Both MausamNow, Vaidya’s weather tool, and this nighttime lights project are built entirely on publicly available satellite data — IMD radar and global model output for weather, VIIRS for lights — collected and published by NASA and NOAA without an analytical layer on top.
Asked whether this is a deliberate pattern, Vaidya describes it as infrastructure. The data exists. It is correct. It is inaccessible to most of the people who would benefit from it. Not because the underlying science is deficient. Because no one has built the plumbing between the public server and the person with a question.
That plumbing, in both cases, took a few months and a Python installation.

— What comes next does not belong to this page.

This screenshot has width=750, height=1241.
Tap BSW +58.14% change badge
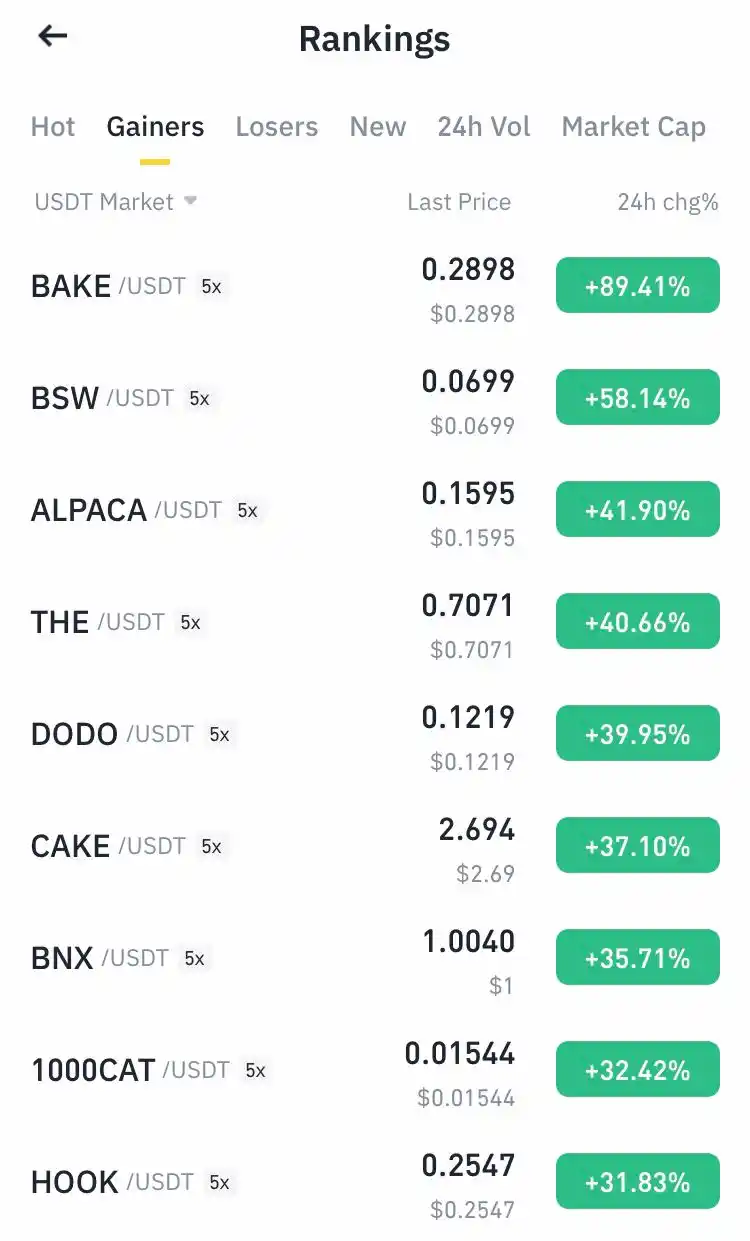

Where this leaves the satellite
The satellite is still up there, photographing the same 500-metre patches every night. Tonight, sometime between 1:30 and 2:30 in the morning over India, it will pass over Srinagar and record the construction sites. It will pass over Leh and record the empty hotels. It will pass over Ayodhya and record a town still being rebuilt.
The question those photographs answer — which cities are growing, which are glowing for temporary reasons, and what the difference looks like from space — is not one the data was originally collected to address. It turns out to be one of the more honest answers available.